_Text:_
***

# Netbeans GUI Builder (Matisse) und erstellen von JPopupMenu



## KlausMaier (6. Jul 2007)

Hallo zusammen,
ich verwende z.Z. den GUI Builder der bei Netbeans dabei ist. Genial finde ich ihn, vorallem weil man viel Zeit spart.

Eins verstehe ich jedoch noch nicht im Builder und hoffe auf eure Wissen und eure Hilfe.

Wie erstelle ich damit ein vollständiges JPopupMenu mit Einträgen?

Wenn ich JPopupMenu als Swing Menu auswähle und reinklicke in die Oberfläche, erstellt er mir zwar eine Instanz von einem JPopupmenu aber ich kann weder eine Interaktion einbauen noch dem Menü Einträge zufügen.

Kann mir da jemand eventuell weiterhelfen?



Danke euch & grüße
Klaus


----------



## André Uhres (15. Jul 2007)

***

_Deine Aufgabe:_ Setze den Text über das Erstellen eines JPopupMenu im GUI Builder von Netbeans nach seiner letzten Zeile fort.

_Quellauszug:_
***

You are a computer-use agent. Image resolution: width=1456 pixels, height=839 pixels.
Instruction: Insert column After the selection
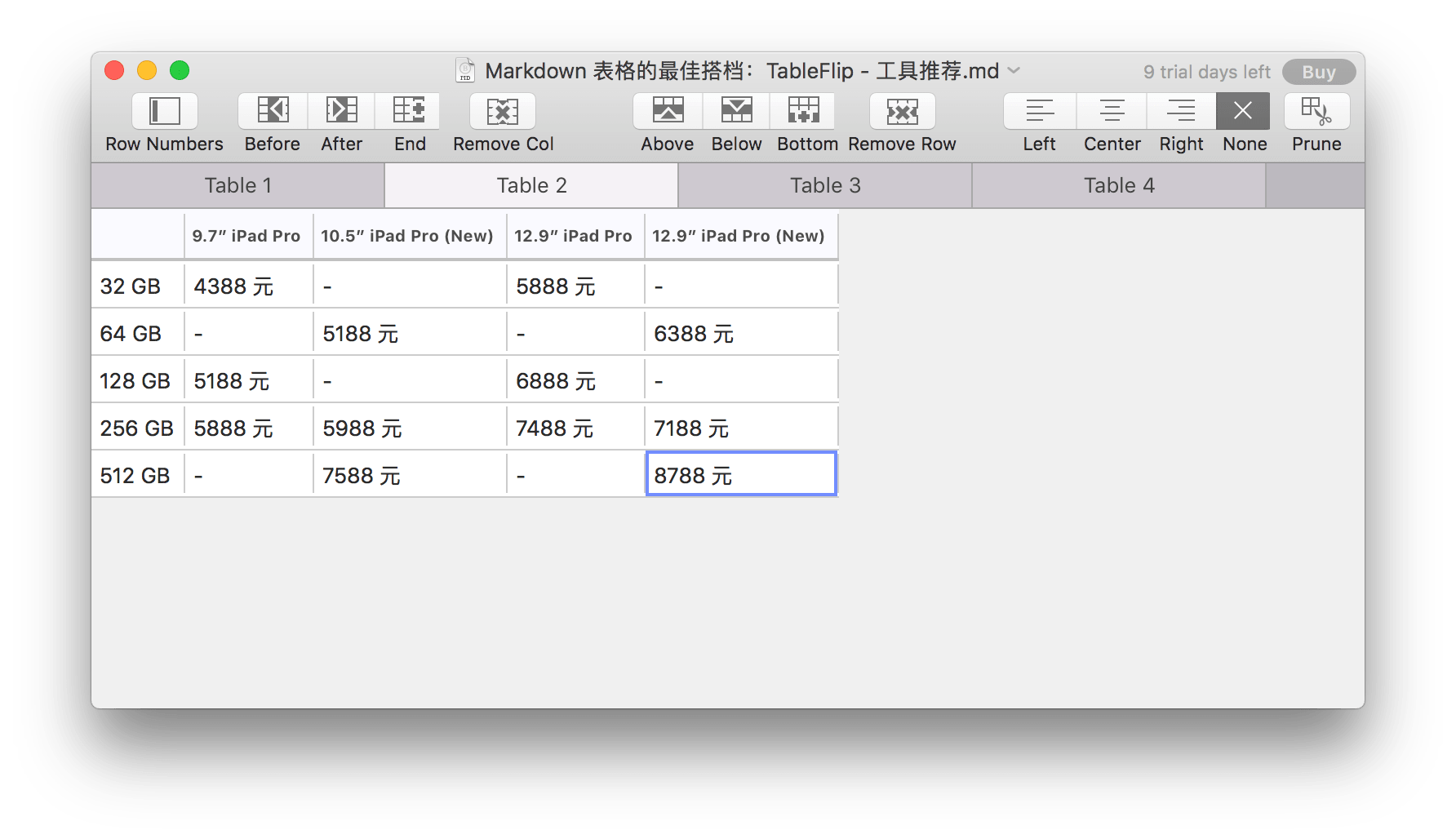click(x=341, y=111)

***

_Ergebnis:_
KlausMaier hat gesagt.:
			
		

> ..Wenn ich JPopupMenu als Swing Menu auswähle und reinklicke in die Oberfläche,
> erstellt er mir zwar eine Instanz von einem JPopupmenu aber ich kann
> weder eine Interaktion einbauen noch dem Menü Einträge zufügen..


Die Komponente siehst du im Inspector unter "Other Components".  
Dort kannst du durch Rechtsklick auf die Komponenten Menü Einträge und Events hinzufügen.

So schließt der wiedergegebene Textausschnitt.